Protect the skin by wearing the right sunscreen, both regarding the ingredients and how to use it. Without the use of sunscreen every day treatment is difficult to succeed. It is recommended that you use sunscreen 30 minutes before sun exposure. There are 2 types of sunscreens that are known, namely physical sunscreens and chemical sunscreens. Physical sunscreens are materials that can reflect or scatter ultraviolet; for example titanium dioxide, zinc oxide, kaolin; while the chemical barrier is material that absorbs ultraviolet^13,14.

There are 2 types of chemical sunscreens, first containing PABA (paraamino benzoic acid) or its derivatives, for example octil PABA and that does not contain PABA, for example, bensophenone, cinnamic, salicylate, and anthranylate. Eliminating factors that cause melasma, for example stopping the use of contraceptive pills, stopping the use of cosmetics that are colored or containing perfume, preventing drugs such as hydantoin, cytostatics, anti-malarial drugs, and minocycline^15,16.

Management of topical treatment could use hydroquinone. Hydroquinone is used at a concentration of 2-5%. the cream is used at night accompanied by the use of a sunscreen during the day. Generally there is improvement in 6-8 weeks and continued for up to 6 months. A side effect is irritant or allergic contact dermatitis. After discontinuation of the use of hydroquinone relapses often occur. Moreover, retinoic acid 0.1% is mainly used as adjunct therapy or combination therapy. The cream is also used at night, because during the day there can be photodegradation. Now retinoic acid is used as monotherapy, and there is significant clinical improvement, although it is slow. Side effects include erythema, desquamation and photosensitation. Last, azelic acid is a safe drug to use. Treatment with azelic acid 20% for 6 months gave good results. The side effects are burning and itching^17,18.

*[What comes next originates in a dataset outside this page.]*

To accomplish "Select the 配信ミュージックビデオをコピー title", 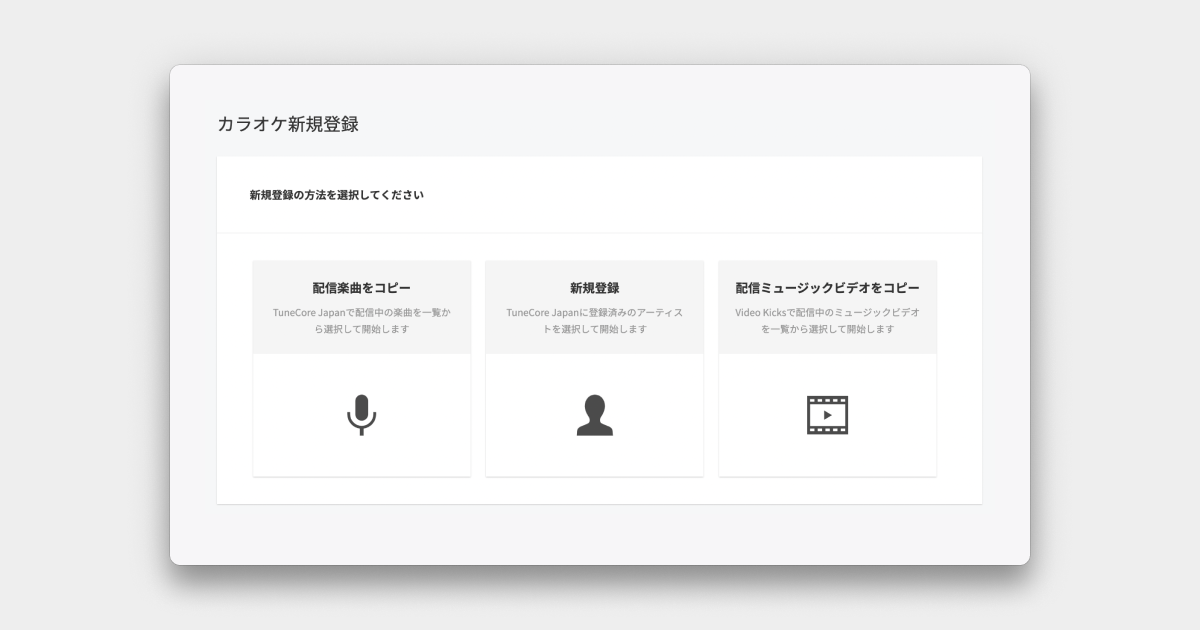I will pos(827,288).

Management of topical treatment could use systemic treatment absorbic acid/ vitamin C. Vitamin C has the effect of converting oxidized melanin into reduced melanin, which is brighter in color and prevents melanin formation by converting DOPA kinones into DOPA. Second, alternative is gluthaThe reduced form of glutathione is a sulfhydryl (SH) compound that has the potential to inhibit melanin formation by combining with cuprum from tyrosinase. Another option is chemical peel and laser surgery. Chemical peels can help treat hyperpigmentation disorders. Chemical peeling is done by applying 50-70% glycolic acid for 4 to 6 minutes, done every 3 weeks for 6 times. Before the chemical peel is given 10% glycolic acid cream for 14 days. Laser surgery using a Q-switched ruby ​​laser and an argon laser, relapse may also occur^19,20.

Conclusion

Risk factor of melasma is women with a history of direct sun exposure.  Melasma lesions are defined light brown or dark brown macules with irregular edges, often on the cheeks, and nose, known as a malar pattern. Melasma treatment requires a long time, regular control and good cooperation between the patient and the doctor who handles the case. Principle of treatment is a causal treatment, so it is important to find the etiology.